Well as he said, a statically typed language is better in that kind of situation because it enables a better class of tooling and the typing system enforces certain style constraints, that enables better quality of code analysis en mass.

Python specifically is very lightweight in this regards with little in the way of naming constraints (vs for instance Ruby having different formatting rules for different types)

So yeah, it’s not “just like any other language” - horses for courses


I really don't get people. Instagram and Dropbox, through typing annotations in Python, are gradually improving a language that has codebases running globally, from YouTube to NASA.

Clearly something is right with the situation when the incentives are aligned for a tech company to contribute back to the open source community in such fundamental ways. So why look for the mole and think "They should have done it differently", when doing it differently has a high likelihood to mean not being as successful as they are today, and not having the occasion to contribute back?

It's like telling a successful charity "You should just take everyone's money and spend it on lamborghinis instead of wasting time building wells in africa".


No, it's like asking someone who spent a lot of time building an octagonal wheel and is now trying to shave down the corners... why didn't you use a circle to begin with.


To me, this is a metaphor that might better explain it, "You need a different approach for getting your first million than your second." (I've heard it attributed to customers, revenue, personal income, etc). It sounds like Python (and features like dynamic typing) works very well at bootstrapping and developing. They're leveraging different features (more like static typing) once they get larger and more time is spent on maintenance (and rewriting everything isn't appealing [1]).

Honestly, your octagonal wheel metaphor works, too. Building the first car you spend a lot of time on octagonal (crude) wheels, but later spend a lot more money on round (precision) wheels. You could have gone bankrupt spending money originally on round wheels that were the wrong size.

[1] https://www.joelonsoftware.com/2000/04/06/things-you-should-...


They did not spend a lot of time building an octagonal wheel, they built a billion dollar company using Python. Now, when the code base has been proven, and the business rules solidified, they retrofit what they believe will make the code base easier to maintain.

Python is an excellent enabler of this kind of dynamic system evolution.


You've totally missed the analogy. See pfranz's comment.


No, I the analogy just wasn't very apt.

Python allowed them to build a successful company. Now, when their stack is mature and maintenance is more important than rapid prototyping, Python allows them to add type hinting.

Because they are engineers, they built a tool (in Python) that allows them to do it in an automated manner.

And all of this is great!

They are evolving their code to fit their needs; it's nothing like making a octagonal wheel and wishing you'd have gone for a round one in the beginning.

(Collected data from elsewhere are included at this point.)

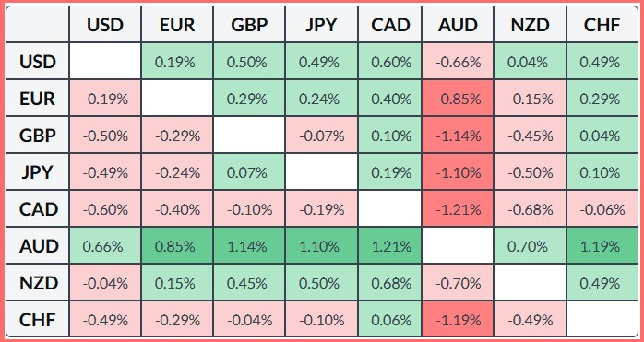644x342 pixels.
Task: Click the empty top-left corner cell
Action: [38, 25]
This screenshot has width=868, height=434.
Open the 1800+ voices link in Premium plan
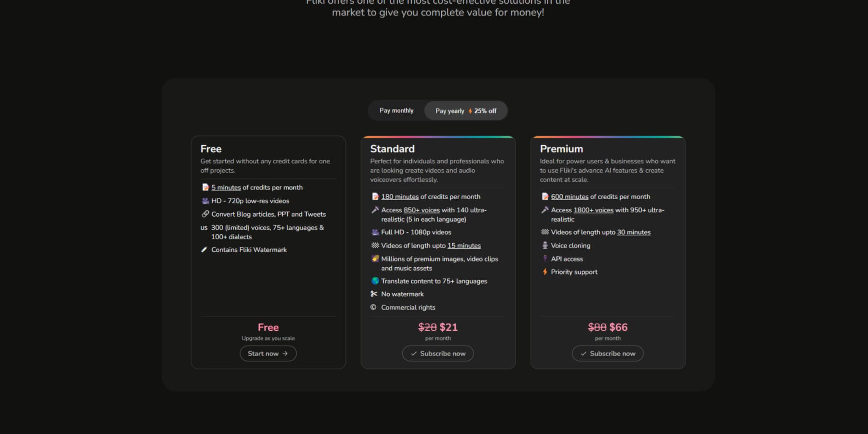click(593, 210)
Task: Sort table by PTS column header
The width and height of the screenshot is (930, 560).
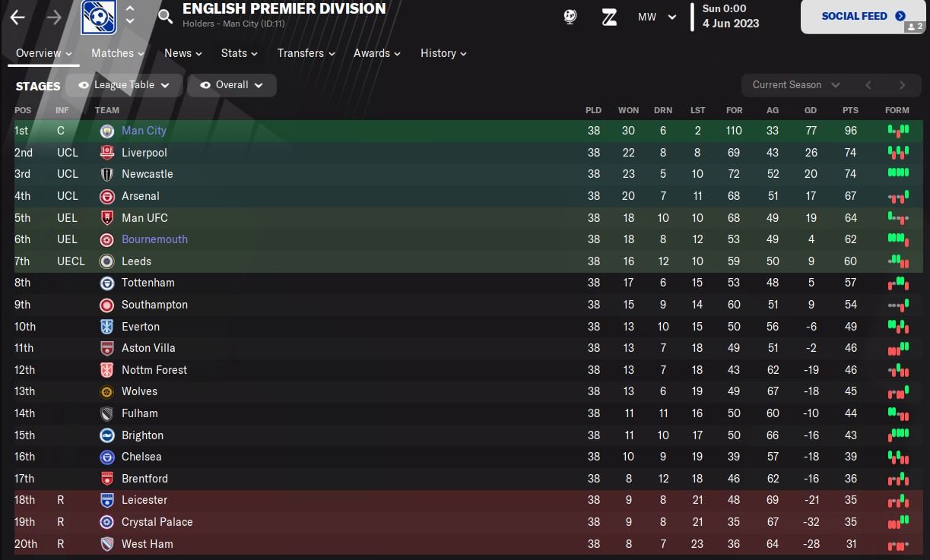Action: (850, 110)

The point is that there is no property of python that allowed them to build a successful company that any statically typed language don't have. It is a completely unnecessary detour.

The cost of doing it right from the start is negligible.


The first language I learned (after Applesoft BASIC) was C. I wrote C for a long time. About 6 years ago I picked up Python. Today I find it much easier and much more pleasant to spin up a new idea in Python, to the point that it is my default choice for new projects with fuzzily defined goals. None of my ideas have become companies, but I could totally see just sticking with Python even past the point that it became unwieldy.


Between c and Python there is an ocean of languages...


I'm with the OP on this, I've experience with Java, C#, Python & C++.

I'm a big fan of rapid prototyping with Python to map out problem domains, and once the domain has been mapped properly, rewriting in a statically typed language if necessary.

Python is much better for prototyping than the other langs I've used. Because the syntax is almost pseudocode, and the duck-typing makes a lot of design patterns and boilerplate obsolete, so I can dedicate my headspace to the problem at hand.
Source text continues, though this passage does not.